What happened next really surprised me. Lane waited to see if she returned to the nest. She did and he fished for her, let it calm down for 15 minutes and then fished for her some more. He made hundreds of casts at the fish, but she never took the bait.
When I asked if he could catch a fish that had, 15 minutes prior, been hooked and landed, he said he didn’t know. But she was still sitting right in front of him, and he was persistent beyond belief in trying to get her to strike. Lane weighed in over 15 pounds that day, finishing the tournament in 28th place. He would have loved to come in with a huge bag and make the final 12, but there would be no Sunday fishing for him.

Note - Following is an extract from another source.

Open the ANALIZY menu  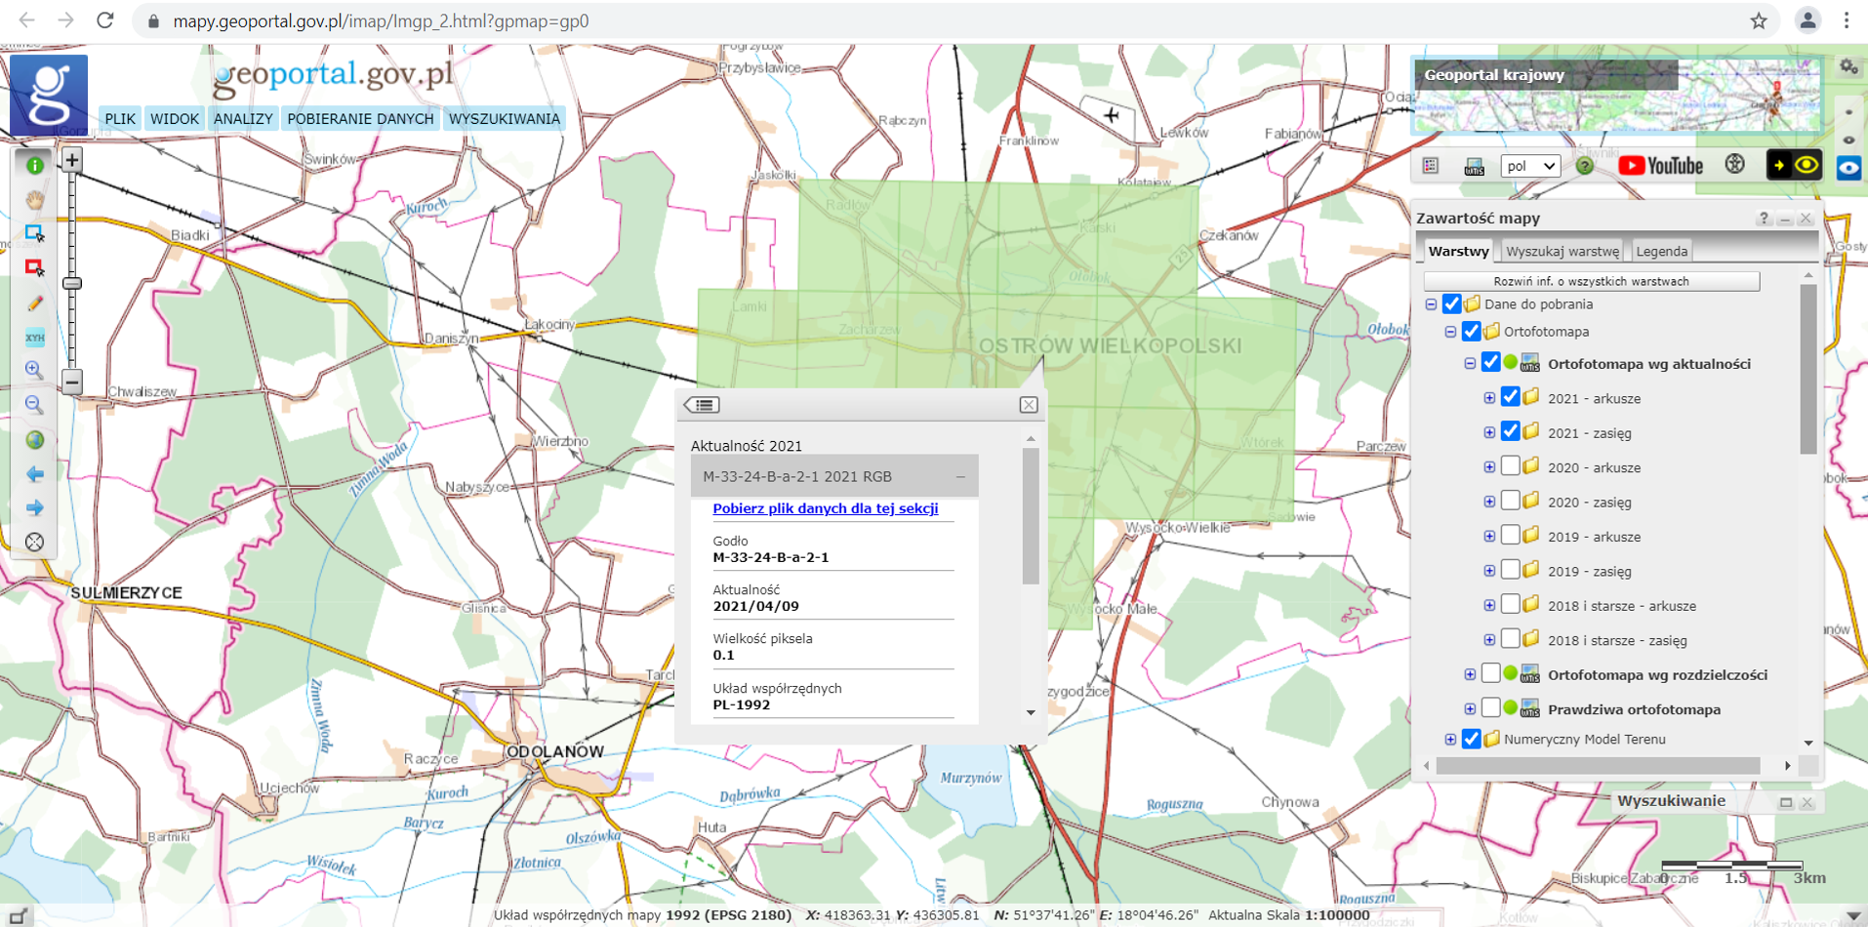point(243,119)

Rule violations and angler integrity were tested elsewhere during this tournament. Paul Elias erroneously placed a sixth fish in his livewell. That violation carries a 2-pound penalty. I learned about his infraction from his marshal after weigh-in, who had noticed the violation when it occurred.
During our marshaling orientation we had been instructed under such circumstances not to make any scene in the boat. Our task was to report it to the tournament director once we return to the dock. To the marshal’s great relief, he didn’t have to have that conversation. Elias called it in himself. Interestingly, on Day 1 of this event, I happened to ask Tietje if the six fish mistake had ever happened to him. He said, “Yep. Called it in myself.” Wow.
Famished after my third and last day of marshaling (I only took a candy bar and crackers with me) I stopped by the restaurant beside my motel. While enjoying my dozen oysters and a tall brew, a man sat a few stools to my left who obviously was a fisherman. He looked familiar, had “fishing stuff” on, so we started to chat. It was Davey Hite, who had missed the cut and not fished Saturday, but who had just completed his First Look interview recording.
We talked for 30 minutes about B.A.S.S, the Elite tournaments, the personalities, the fishing pressure on Lake Guntersville, and life as a veteran of the tour. As we watched the Masters, which takes place close to his hometown in Georgia, he discussed the similarities between pro golf and the B.A.S.S tour.
A true southern gentleman, Hite believes that fishing should be understated, like golf, where success any given day should be acknowledged by nothing more than a tip of the hat. So, for the finale of my marshalling experience, I had a great conversation with a great pro fisherman, completely outside of the pressures of competition, and all it cost me was the privilege of buying him a beer.
It would be an understatement to say that I enjoyed my time as a marshal. I was lucky to meet and fish with three great guys. They were nice enough to not let me know how much I probably bugged them. I learned plenty of fishing tips, techniques and tricks. Most of all, I learned that they are uniquely fitted with great skills, intellect, tenacity and, yes, unfailing character. One marshal I met the day prior to the tournament described this experience as the cheapest and best guide trip you’ll ever have. He was right, and yes, I’m going to take that trip again.